Exercise set:
[A] Decide whether each statement below agrees with the EM:RAP text. For each, answer yes or no and quote the words of the text that decide it.
(i) One writer has been an EM:RAP customer for 12 years.
(ii) A writer describes the casts as now monthly.
(iii) A writer says relevant EM material now appears in JAMA Network Open.
[B] Transcribe the EM:RAP text word for word, from "The part where" to "eat and drink?".

Text for analysis:
I've been an EM:RAP customer for 12 years, but I find myself fast-forwarding through more and more of their now-weekly casts. The intro's are now generally all social pod-casts, and their focus on woke issues is useless to my practice.

The "how to treat your fasting patient during Ramadan" has me finally throwing in the towel.

I genuinely thought that "How to treat your fasting patient during Ramadan" was you dropping fire-tier satire because that truly is what EM:RAP (and academic EM) has become.

I threw up in my mouth, a little, when I found out that it wasn't a joke, but actually the current state of content on that worthless platform.
 
The part where they spoke about nebulizers and IV fluids, glucose , electrolytes not being acceptable for Ramadan was useless...the majority of Ramadan patients are coming for dehydration/weakness/syncope but the only form of fluids acceptable is what? Rectal? EM:RAP is useless at times.

For Ramadan, can't these people just wait a few hours until sundown and then eat and drink?
 
Ha, I had no idea. I've fallen out of touch with the new literature and am walking the lonely path of the community physician.

Well, it's free – and, umm, I guess we might be awful, but I think if we were truly awful they would have fired us many years ago.

I will say we are not always excited about the articles we discuss – Annals seems to have decayed a bit, whereas it once seemed the primary target for EM research. Now I see relevant EM stuff in JAMA Network Open, Annals of Internal Medicine, etc. and even places like Emergency Medicine Australasia end up with more practical content.

Given data:
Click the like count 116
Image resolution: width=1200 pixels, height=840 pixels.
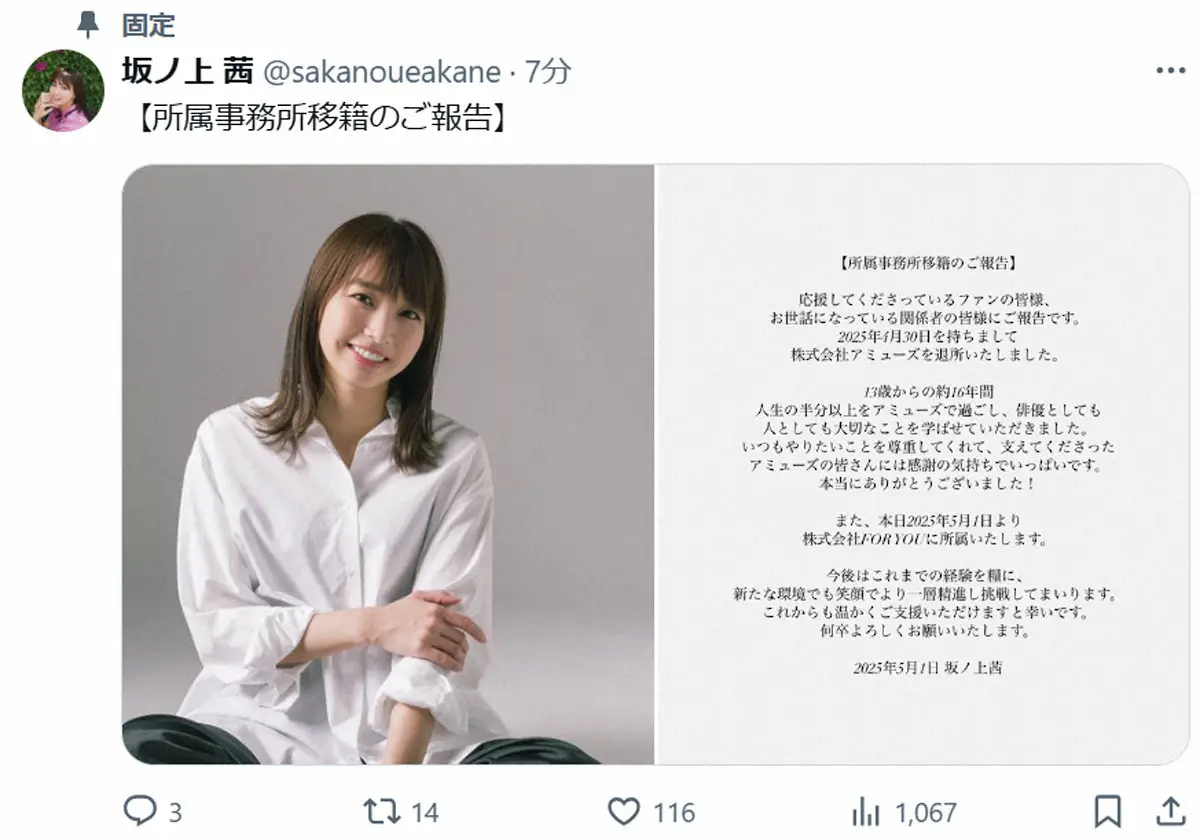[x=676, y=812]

...

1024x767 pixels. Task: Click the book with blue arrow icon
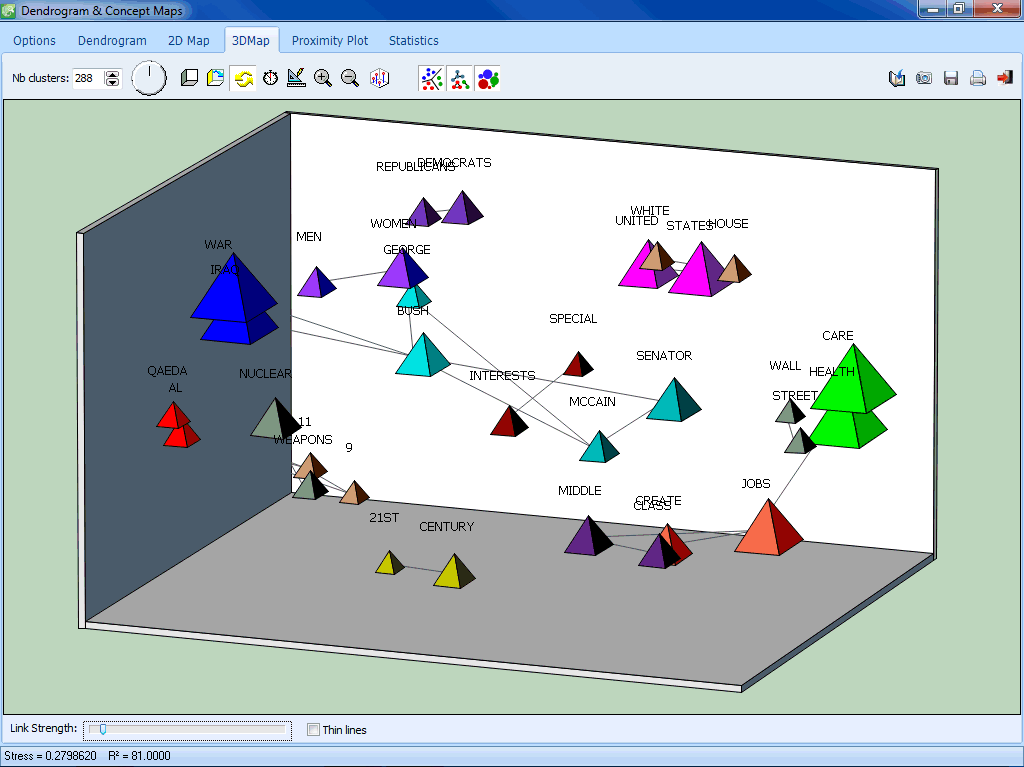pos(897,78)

Results for the exercise:
[A]
(i) Yes: "I've been an EM:RAP customer for 12 years"
(ii) No: "their now-weekly casts"
(iii) Yes: "Now I see relevant EM stuff in JAMA Network Open"

[B]
The part where they spoke about nebulizers and IV fluids, glucose , electrolytes not being acceptable for Ramadan was useless...the majority of Ramadan patients are coming for dehydration/weakness/syncope but the only form of fluids acceptable is what? Rectal? EM:RAP is useless at times.

For Ramadan, can't these people just wait a few hours until sundown and then eat and drink?